WHAT THIS TASK INVOLVES> Among the lines below, restate word for word only those from the line with "Given: Click the Exit link" through the line with "The height and", with both end lines kept.

DATASET RECORDS>
---

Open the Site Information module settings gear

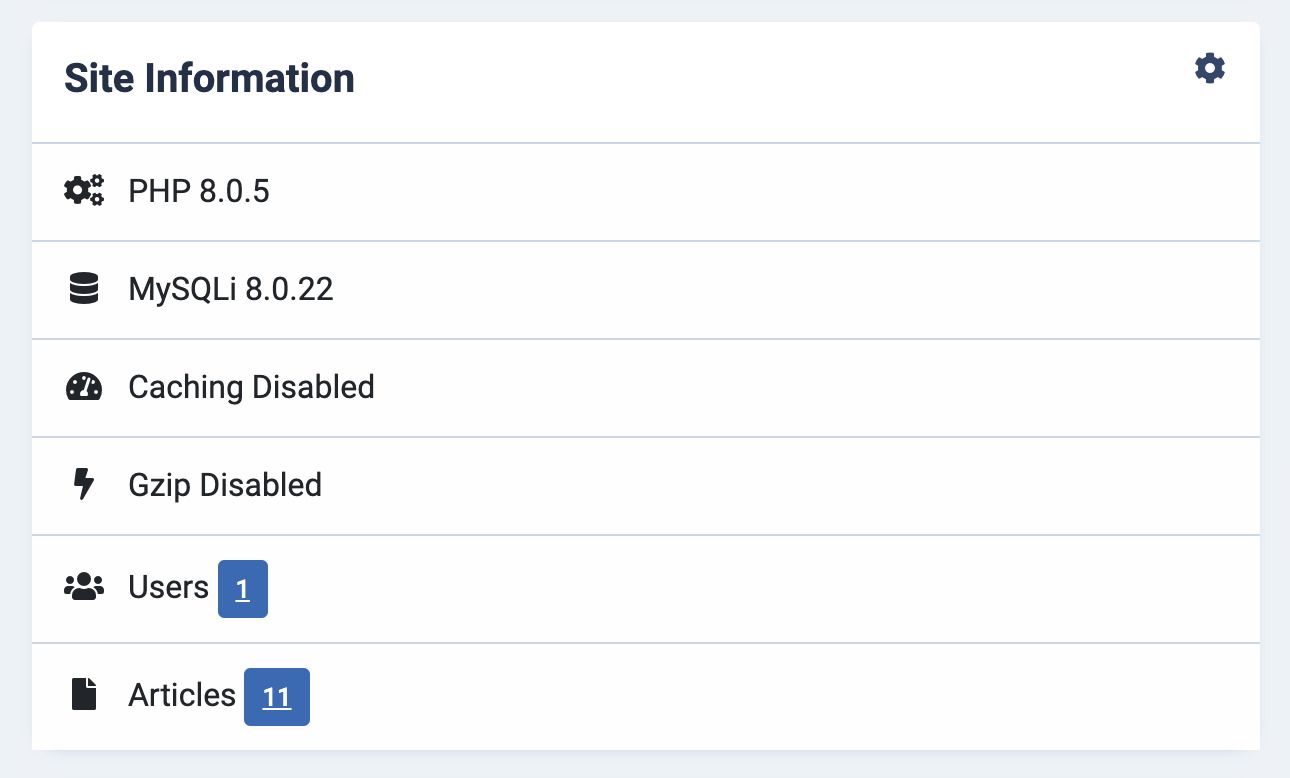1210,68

---

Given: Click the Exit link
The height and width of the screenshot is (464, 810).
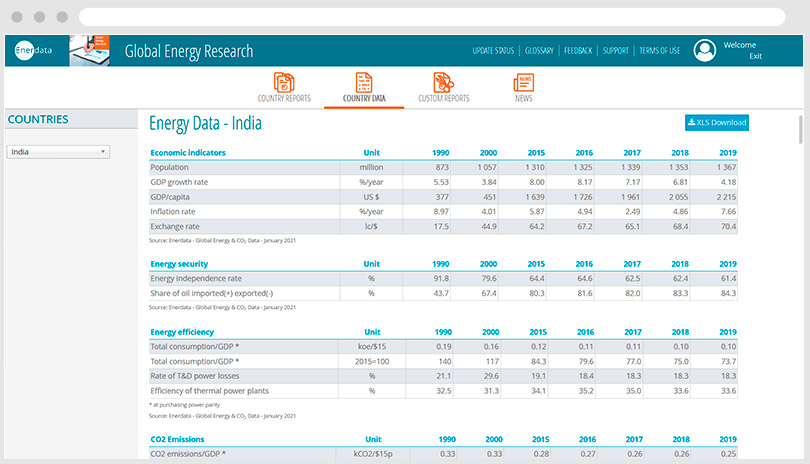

---

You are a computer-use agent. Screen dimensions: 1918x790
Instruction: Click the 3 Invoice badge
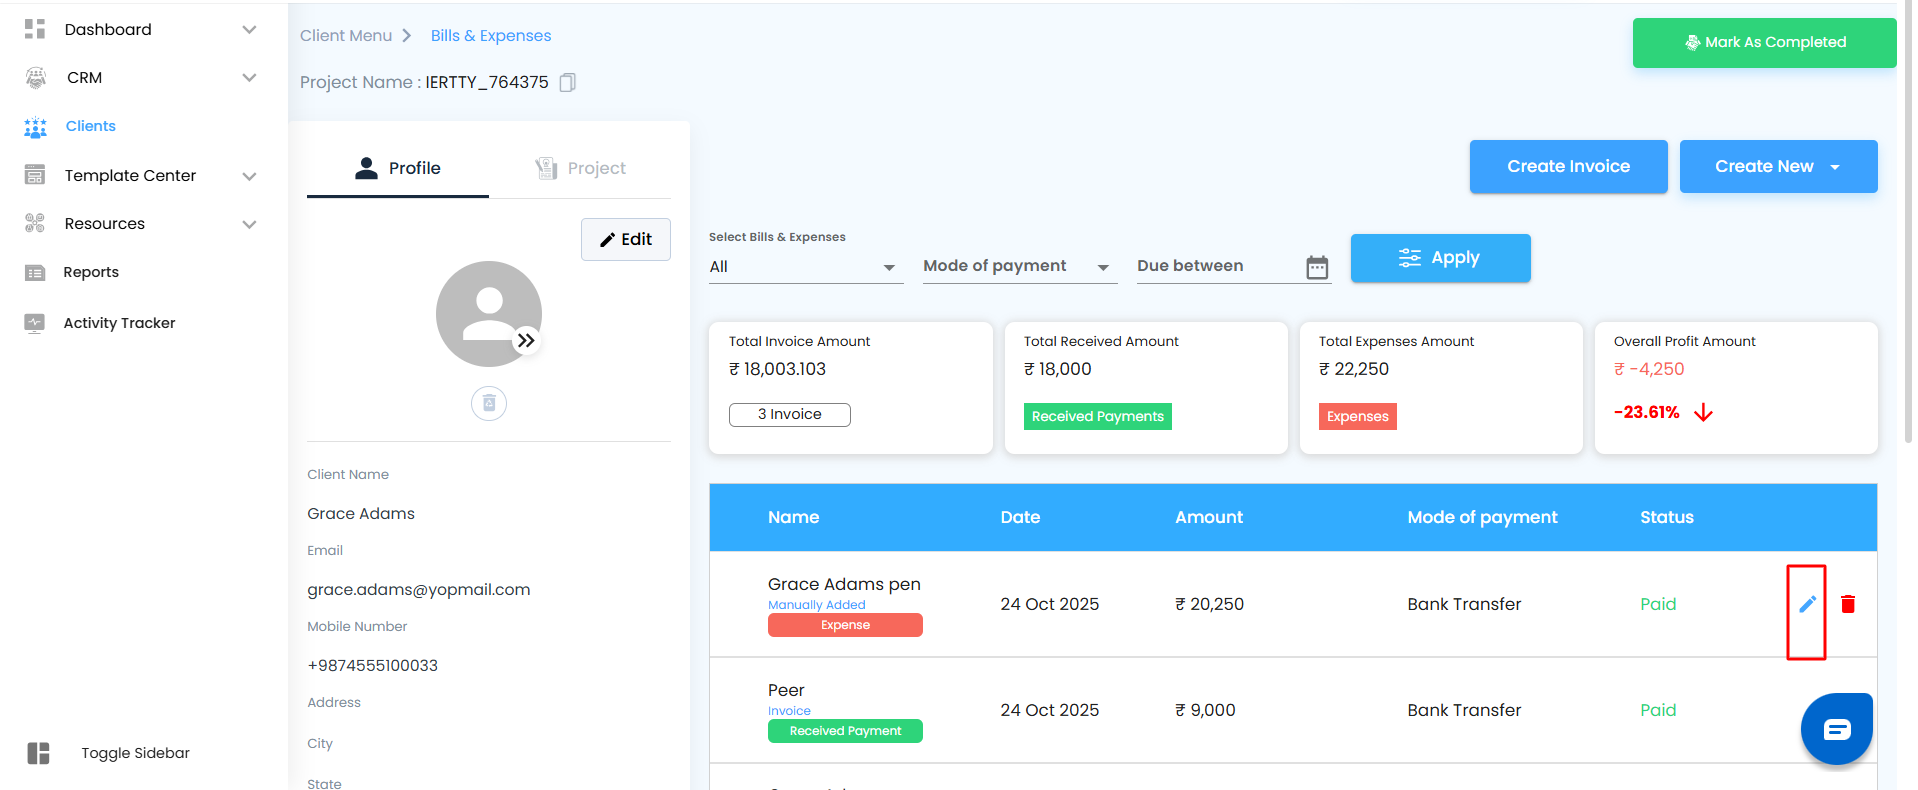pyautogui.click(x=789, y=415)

---

SOLUTION TO THIS EXERCISE>
Given: Click the Exit link
The height and width of the screenshot is (464, 810).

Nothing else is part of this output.